見回せば、ちょっと離れたところに大きな白い家が建っている。このあたりの分譲住宅の数軒分はあるだろうか。大きな車庫はシャッターが閉まっていて、どんな車に乗っているか分からないが、家の大きさから考えていわゆる富裕層と考えてよいだろう。
「姉弟子は『高額保険契約も月払千円のガン保険も、営業の大変さは同じ』って言うけど」
富裕層はどの営業マンも狙いたがる。ただでさえ、世帯の九割近くが生命保険に加入している昨今、他社の生命保険営業ががっちり押さえ込んでいるものだ。

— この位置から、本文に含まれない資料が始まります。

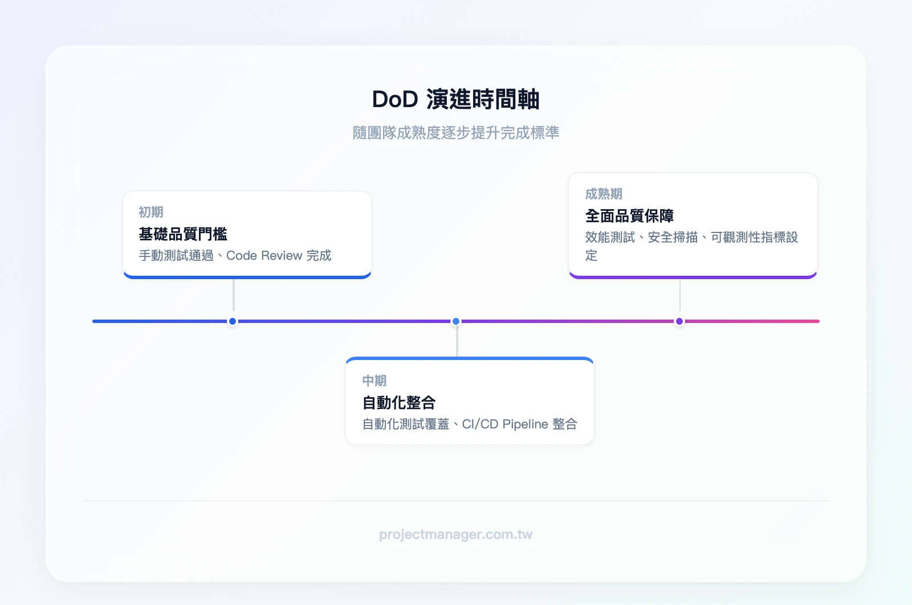The width and height of the screenshot is (912, 605).
Task: Click the DoD 演進時間軸 title
Action: (455, 99)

もっとも、それがベストの商品化と言えば、そうでないことも多いのだが。
そんな道理の合わないことが世の中なのだと、真備は営業をしながら徐々に学んでいた。
ちなみに、真備は飛び込みで富裕層のお客様を持ったことはまだない。
「よし、あの家で最後にしよう」
表札には「二条」と書かれていた。いかにもお金持ちそうな名字のように思えたが、不思議なもので、これで今日の飛び込みは最後と考えるとかえって気が楽になった。
インターホンを押す。ピンポーンと言う音が鳴ってしばらく待つ。微笑みは崩さない。インターホンのカメラにはもう真備の姿は映っているはずなのだから。
いい加減、留守かなと思ったころ、女性の声がした。